• **Фрагмент текста**
Эта оппозиционность в условиях взаимного непонимания власти и либеральной оппозиции, неготовности сторон к диалогу и поиску взаимоприемлемого компромисса неизбежно вела к тому, что применительно к тематике исторических исследований выбираемые сюжеты неизбежно рассматривались и анализировались под вполне определенным, заранее заданным углом зрения, с соответствующей расстановкой акцентов. Но иначе и быть не могло, ибо «мейнстримный» либерально-тираноборческий «дискурс» диктовал и соответствующий «опросник», с которым историк подходил к источнику, и предопределял характер получаемых выводов. А если к этому добавить еще и недостатки самого исторического метода, свойственного русской исторической науке, столь ярко описанные В.О. Ключевским (и от которого она не избавилась, как показано выше, и по сей день), то удивляться результатам не приходится.

В самом деле, при таковой заданности и «потребительском» отношении к источникам мнение, предположим, того же С. Герберштейна о тираническом характере власти московского государя («властью, которую он имеет над своими подданными, он далеко превосходит всех монархов целого мира» и «всех одинаково гнетет он жестоким рабством» [8, с. 72]) превращалось в доказанное положение, в истину в последней инстанции. Эта истина не нуждалась в дополнительных обоснованиях и, подкрепленная весомыми мнениями авторитетов, воспринималась как реальность. И неважно, что тезис о деспотическом характере власти московского государя был позаимствован из нарративного памятника, субъективный характер которого не вызывал сомнения. Никто не задумался над тем, что Герберштейн (сознательно или по неведению, не разобравшись в хитросплетениях московской политики – это уже другой вопрос) принял за чистую монету декларации официальной московской пропаганды, превозносившей и возвеличивавшей своего государя (и эта пропаганда служила, как отмечала американская исследовательница Н. Коллманн, дополнительным средством укрепления легитимности правящей династии [15, с. 20]), ибо выдвинутый им тезис прекрасно укладывался в пресловутый либеральный «дискурс».

Записи, перечисленные в наборе данных
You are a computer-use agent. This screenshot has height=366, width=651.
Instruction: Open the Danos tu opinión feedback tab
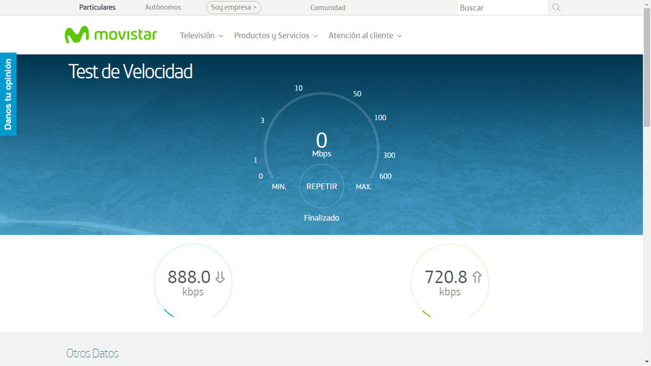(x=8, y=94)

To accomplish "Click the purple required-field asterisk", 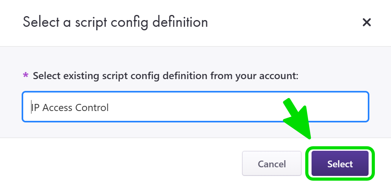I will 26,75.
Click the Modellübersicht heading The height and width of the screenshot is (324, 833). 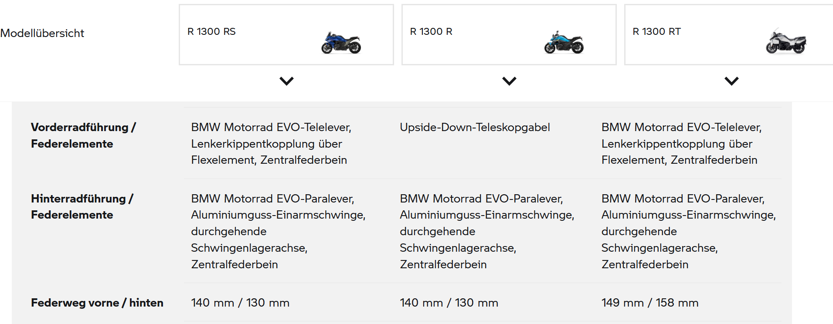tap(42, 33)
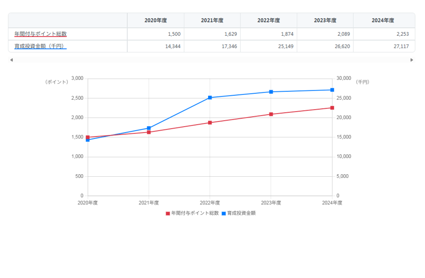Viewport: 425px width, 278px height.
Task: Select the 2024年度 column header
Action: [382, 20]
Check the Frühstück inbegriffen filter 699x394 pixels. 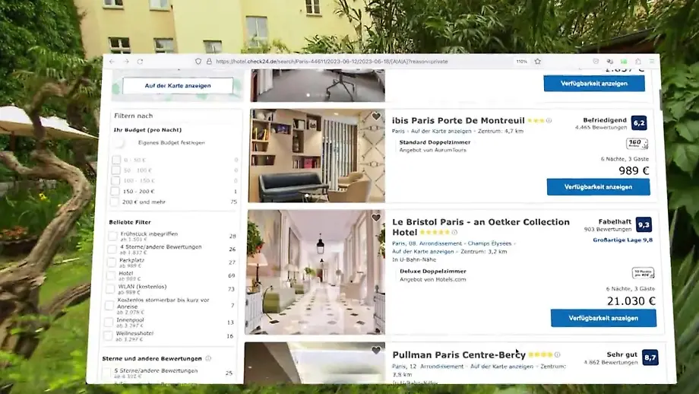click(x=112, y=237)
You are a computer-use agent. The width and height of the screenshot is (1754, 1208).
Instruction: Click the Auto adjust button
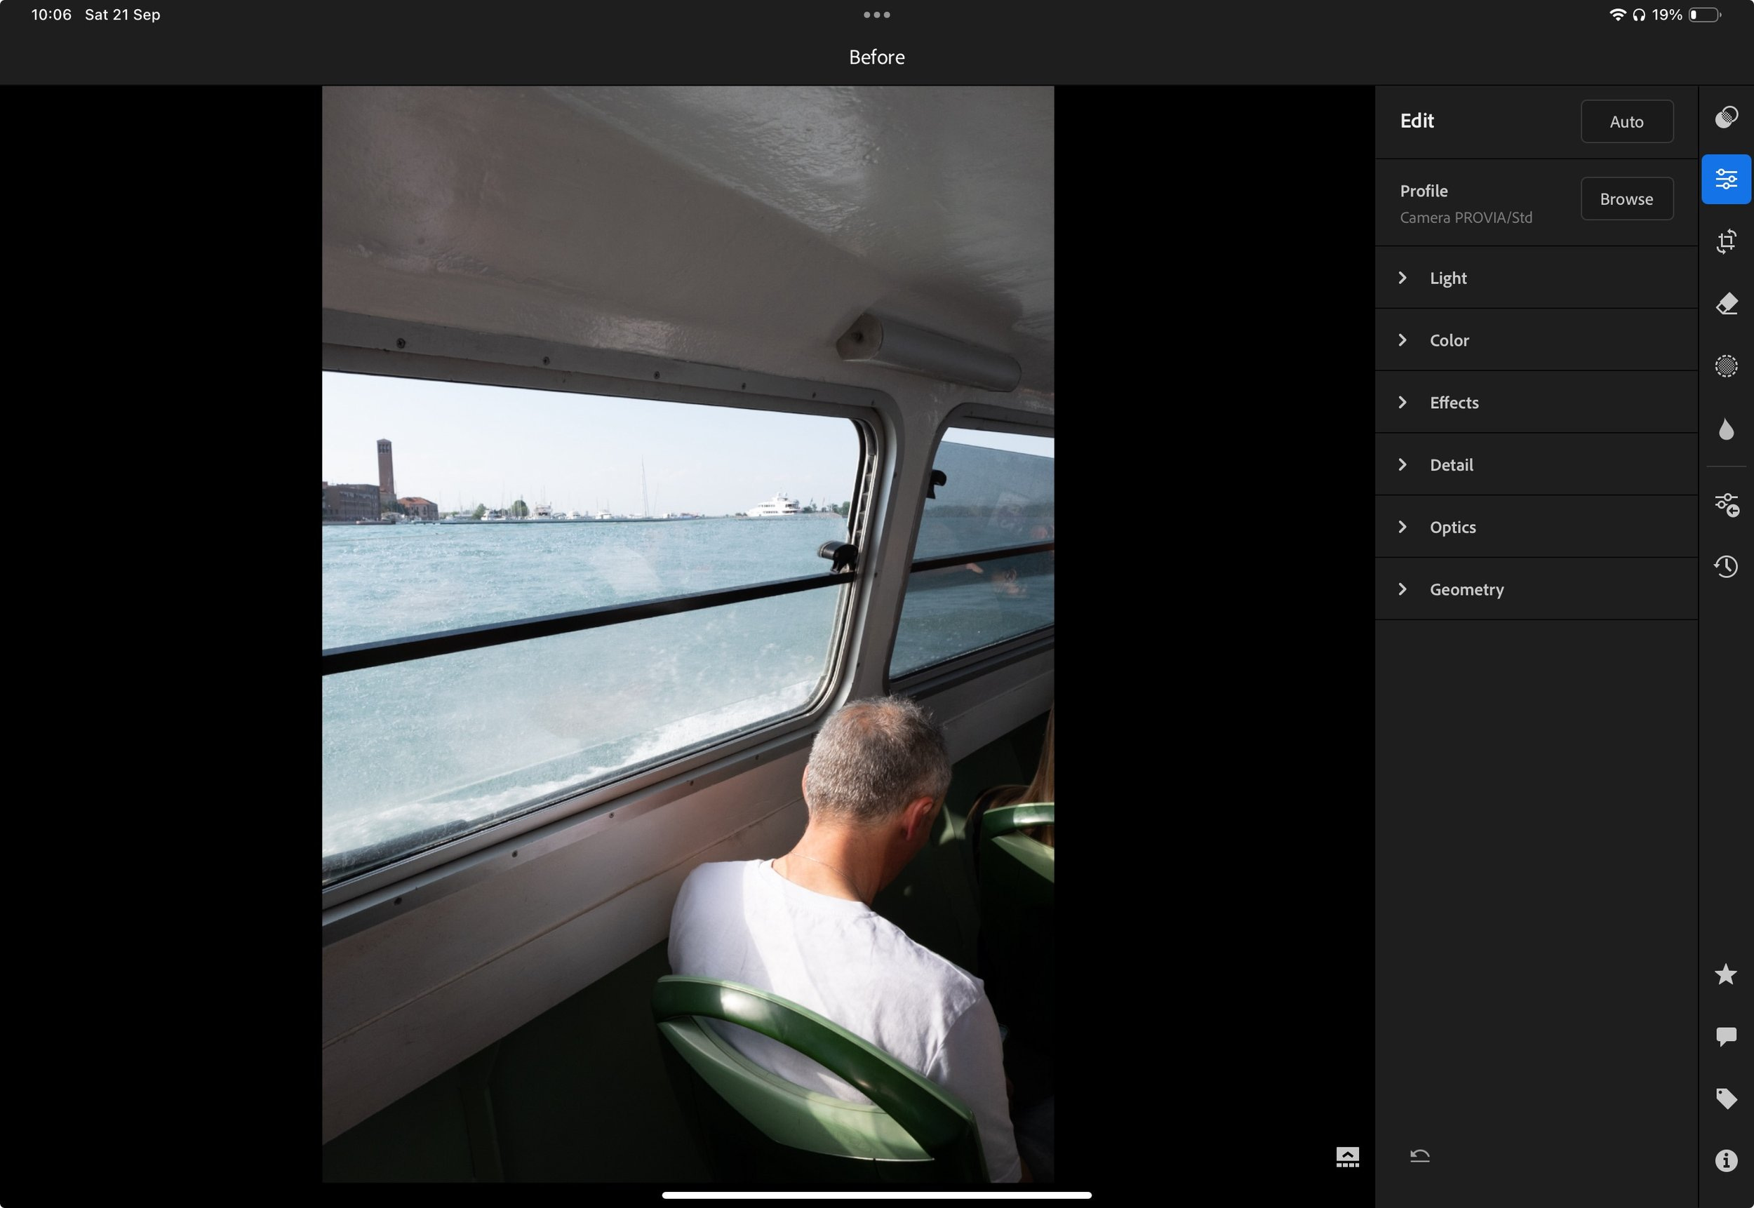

• **Задание**
Ответьте по фрагменту текста на вопросы, помечая ответы так же:
(a) Кто ярко описал недостатки исторического метода, свойственного русской исторической науке?
(b) Чье мнение о тираническом характере власти московского государя приводится в тексте?
(c) Кто отмечал, что московская пропаганда служила дополнительным средством укрепления легитимности правящей династии?

• **Письменный ответ**
(a) В.О. Ключевский.
(b) Мнение С. Герберштейна.
(c) Американская исследовательница Н. Коллманн.